Frontière Bénin-Niger : le Niger pose ses conditions pour une réouverture
Fermée depuis trois ans, la frontière entre le Bénin et le Niger pourrait bientôt rouvrir. Le 20 juin, le ministre nigérien de l’Intérieur, le général Mohamed Toumba, s’est rendu à Cotonou pour rencontrer les experts chargés du dossier de la réouverture. Il a formulé trois préalables : la signature d’un accord de défense, un accord de sécurité garantissant la non-utilisation mutuelle des territoires, et une transparence totale sur les dispositifs étrangers stationnés près de la frontière. Le docteur en sciences politiques Guillaume Moumouni analyse ces conditions.
Le Bénin peut-il refuser ces conditions ?
Selon Guillaume Moumouni, ces exigences s’inscrivent dans le jeu normal de la négociation.

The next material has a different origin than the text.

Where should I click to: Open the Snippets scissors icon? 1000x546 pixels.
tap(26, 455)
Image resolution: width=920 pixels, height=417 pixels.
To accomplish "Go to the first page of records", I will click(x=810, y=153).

Sur le principe, le Bénin ne peut les rejeter, d’autant qu’un accord de défense existait déjà avant d’être dénoncé par le Niger en septembre 2023. Concernant la transparence, le Bénin a déjà fourni des explications sur l’absence de bases étrangères. Le troisième point, plus sensible, fera l’objet de discussions.
Quels sont les principaux points de blocage ?
Le principal obstacle reste la crainte nigérienne d’une violation de son territoire par des forces étrangères, notamment la France, qui entretient des relations tendues avec Niamey mais une coopération militaire normale avec le Bénin. Selon Moumouni, il s’agit d’un dilemme sécuritaire, mais la volonté politique des deux parties laisse espérer une issue.
Une réouverture inévitable pour les économies ?
La fermeture frontalière a lourdement pénalisé les populations riveraines, les transporteurs et les économies des deux pays. Le port de Cotonou reste la porte d’entrée naturelle du Niger, et le coût d’opportunité est élevé pour les deux parties. Moumouni insiste sur la nécessité de soulager les économies et de résoudre une partie des problèmes sécuritaires.